Your Next Killer Employee Experience App: PTO
As the true impact of COVID-19 became clear and businesses closed facilities and sent employees to work from home, both employers and the workforce began to see aspects of the employee experience in a new light.
Many office workers discovered they liked working from home and made it clear they wanted to continue doing it, at least part of the time. For the first time, consulting firm McKinsey said, an employee’s proximity to co-workers and customers became an area of managers' focus.
For their part, employees put more emphasis on flexibility and work-life balance than they had before. At the same time, more of them came out of the pandemic feeling like they wanted to make a change to their job, their career path or their skill set. “Many are rethinking what work means to them, how they are valued and how they spend their time," reported NPR.
As a result of all this, a staggering number of employees quit their jobs to search for greener pastures. The U.S. Department of Labor said that in April 2021 alone, a record 4 million people gave up their position. Several studies indicated those departures aren’t all about money. For example, a report by the software firm Limeade found that “employees are emerging from the Great Resignation thinking differently not only about the way they are treated at work, but even about the way work is done.”
Finding Employee Experience Opportunity in Neglected Areas
All of this has left employers facing several conundrums. For one thing, despite all of the workers jumping ship, businesses are struggling to find candidates for the jobs they’re leaving. That's not to mention the roles they must create to prepare for future growth. For another, executives are paying more attention to retention and their efforts to keep current employees on board.
“Businesses that have to consistently replace employees will find out sooner or later how severely high turnover crushes their bottom lines,” according to employee engagement platform TINYpulse.
All of this has led employers to scramble to find new ways to retain workers. Indeed, an entire industry has sprung up around ideas for employee engagement and employee experience, aiming to help employers make their workforce feel valued by their leaders and excited about their opportunities. Besides methods such as surveys, focus groups and in-the-moment feedback, employers are looking for ways to leverage any number of their employee perks and benefits.
Sometimes they find possibilities in the oddest areas.
Related Article: Employee Experiences That Employees Actually Want
Paid Time Off (PTO) as an Employee Experience Strategy
Take, for example, paid time off (PTO). At its most basic level, it’s largely expected to provide employees with a way to take time off for vacation, sick days and holidays without giving up compensation. To most companies, it’s a payroll and scheduling issue and little more. But maybe not for long.
Over the last several years, a handful of companies have appeared in the compensation arena with the idea of turning PTO into a benefit. In June, Tel Aviv-based Sorbet raised $21 million in a seed round. The company’s technology synchs with an employer’s calendars, HR and payroll systems. It then identifies habits and analyzes time-management patterns to suggest personalized, pre-approved three-to-six-hour "micro breaks," one-to-four-day "micro vacations" and longer vacations that fit an employee’s personal preferences.
Learning Opportunities
Seattle-based PTO Exchange allows users to turn accrued vacation time into “assets” they can spend on retirement-plan contributions and charitable giving. PTO Genius, located in Miami, lets companies use and convert time off to help employees fund retirement, vacations or emergency expenses.
“PTO is really not just about what it was like back in the day of, ’Oh, I have two weeks of vacation, I’m going to use it,’” said PTO Genius co-founder Adam Gordon. “It’s really more of an element to help acquire talent right now, but also to be able to increase productivity, profitability and help show that you want to become an employer of choice.”

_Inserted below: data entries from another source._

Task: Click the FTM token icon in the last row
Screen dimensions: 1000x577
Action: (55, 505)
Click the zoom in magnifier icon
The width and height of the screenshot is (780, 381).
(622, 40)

Related Article: Want to Attract and Retain Talent? Consider Offering Remote Workers These Benefits
Battling Employee Burnout With Software
Recasting how employers look at PTO isn’t a purely financial concern, Gordon said. Often, products that leverage PTO are looking for ways to address employee stress and burnout. For example, he said, PTO Genius’s software is designed to help employers optimize, automate and “reimagine” paid time off “to help uncover hidden opportunities to really decrease burnout, reduce costs and improve employee loyalty.”
Burnout is a topic many companies need help addressing. “Some companies are having challenges. They don’t really talk about it, they don’t really encourage their managers to talk to their employees about it,” said Gordon’s co-founder Ulises Orozco. “They don’t check in about burnout. They don’t track burnout.”
Software platforms like these are meant to help companies use PTO in ways that help uncover hidden opportunities to boost employee experience, reduce costs, improve employee loyalty and combat burnout.
How do you link paid time off and burnout? To start, there’s the idea of getting workers out of the office so they have some sort of break. Companies like Sorbet, PTO Exchange and PTO Genius take the concept further by using software to encourage employees to take breaks or fund vacation time.
“We built a technology that identifies when employees are burned out,” Gordon said. “Companies don’t know at scale the best times to get employees out of the office. We build technology that helps surface those opportunities for people and nudge them to get away, which frees up time for HR and managers.”